FedEx (NYSE: FDX) officials realized that shippers with bruised feelings could impact future sales at some point, so they pivoted within a week to more carefully target which accounts and locations would get service embargoed. 

In normal business periods, it’s usually cargo owners that pick carriers. But supply chains are so choked with international and domestic shipments that carriers are the ones being selective about freight they accept, prioritizing customers willing to pay a premium or demonstrate long-term commitments.

Most LTL carriers are turning away new customers and bookings where origin-destination lanes are imbalanced, pruning shippers that make truck drivers wait at their docks or exhibit other bad habits that drive up costs, and using price hikes to weed out unfavorable accounts.

Favoring profitable customers

The same thing is happening in ocean freight. When a carrier recently quoted a $32,000 rate to move a container from China to Los Angeles the message was clear: We don’t have any spare capacity, so go away.

Earlier this year, many shippers accused carriers of not honoring annual contracts  —  canceling bookings or rolling cargo to a later vessel schedule — to take advantage of higher rates on the spot market. But some carriers are taking a longer-term view, knowing that more ships are being built for 2023 and beyond and that market leverage can change.

Maersk, the largest container line in the world, is being conservative about adding new service contracts this year due to space concerns. “Our strategy is to focus on long term commitments with contract customers instead of playing market rates with higher profit margins,” North American media manager Thomas Boyd told me. “We knew we had a high percentage of service contract business that we needed to protect with vessel space as part of the contractual commitment – so we were careful to not overcommit and add a lot of new business.”

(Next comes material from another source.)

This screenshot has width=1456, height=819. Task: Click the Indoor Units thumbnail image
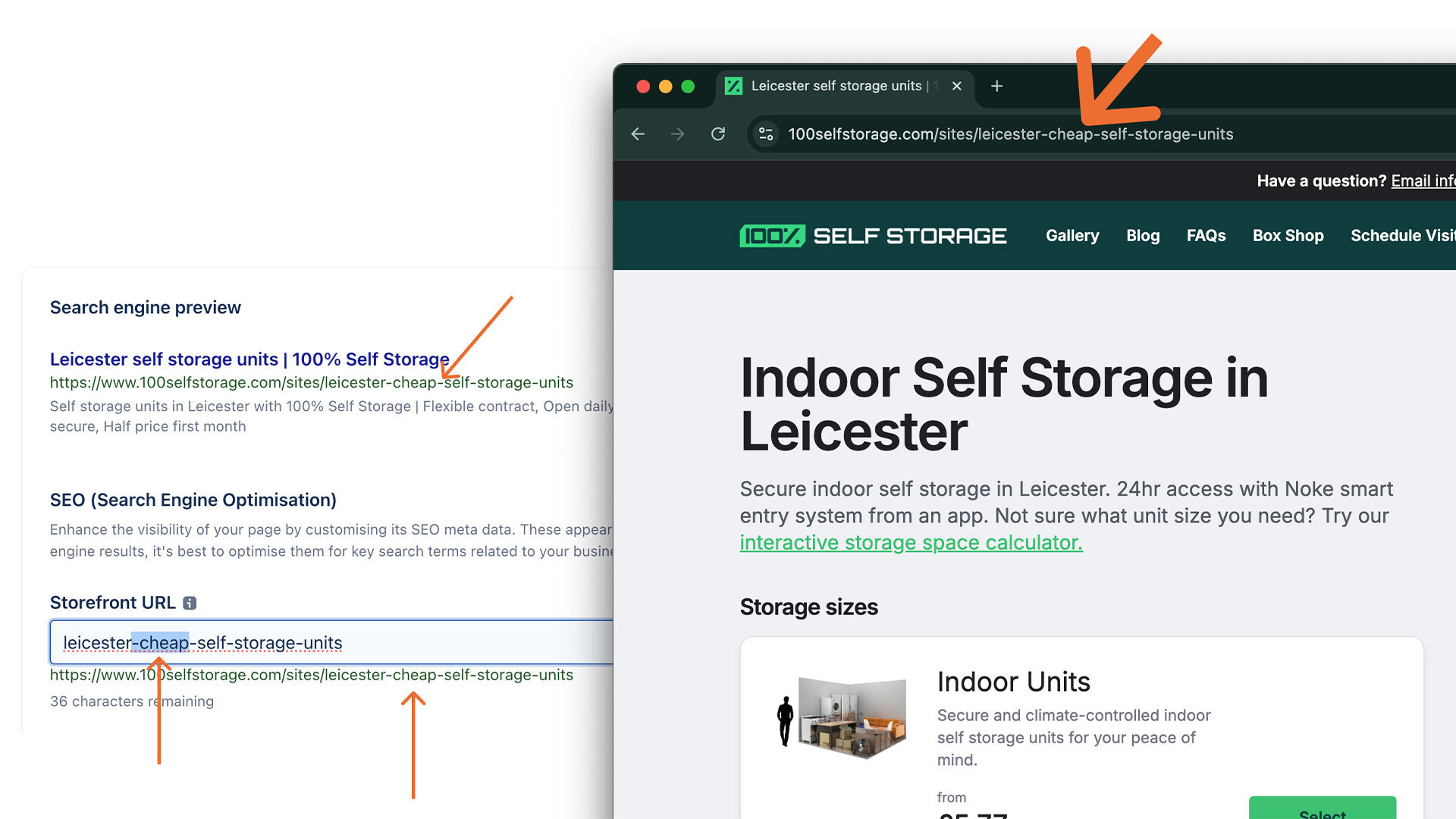tap(842, 718)
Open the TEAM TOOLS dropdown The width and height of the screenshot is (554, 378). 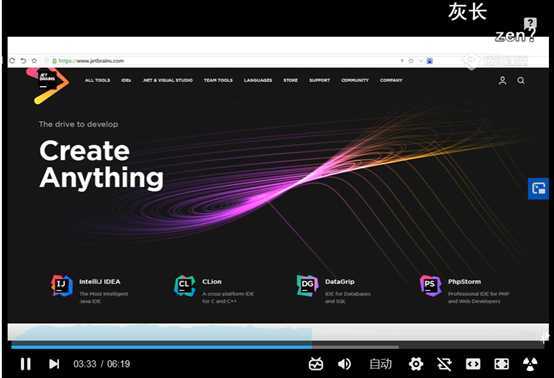point(218,80)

The harsh reality is that carriers, especially trucking companies,  generally are not bound to the fixed price in a contract. It’s a commitment, not a guarantee. They intend to honor those rates as long as market conditions are stable, but if carriers don’t like the rate, or have better options, they can refuse a load. And with demand so high, they have lots of options. 

The situation is similar in ocean transactions, although terms can be tighter in some cases.

Don’t forget, during times of overcapacity it’s the shippers that often don’t honor volume commitments and shop for the lowest rate.

We’re also seeing this dynamic play out with freight rail. The Union Pacific and BNSF Railway both stopped service from certain West Coast ports to Chicago for one to two weeks to relieve congestion at destination terminals and improve cargo flow in the face of record import volumes. 

And taking advantage of higher margin opportunities isn’t exclusive to the transport sector. Dealer lots are nearly empty because the chip shortage is keeping down auto production. When vehicles show up they are snapped up by anxious buyers. No wonder 40% of buyers are willing to pay 12% over the manufacturer’s suggested retail price – about $5,000 for the average new car – according to a Cox Automotive survey. Some dealers are marking up popular models by $10,000 to $20,000 – because they can.

Anecdotal accounts suggest some retailers are canceling orders for certain items, like appliances, and forcing consumers to buy at a new higher price.

FedEx Freight may have gotten a black eye for ditching customers in a cold-hearted manner, but don’t think other carriers aren’t stiff-arming low-margin freight too. They just have a softer touch. 2021 will go down as the year of the service embargo and FedEx Freight is not the bogeyman.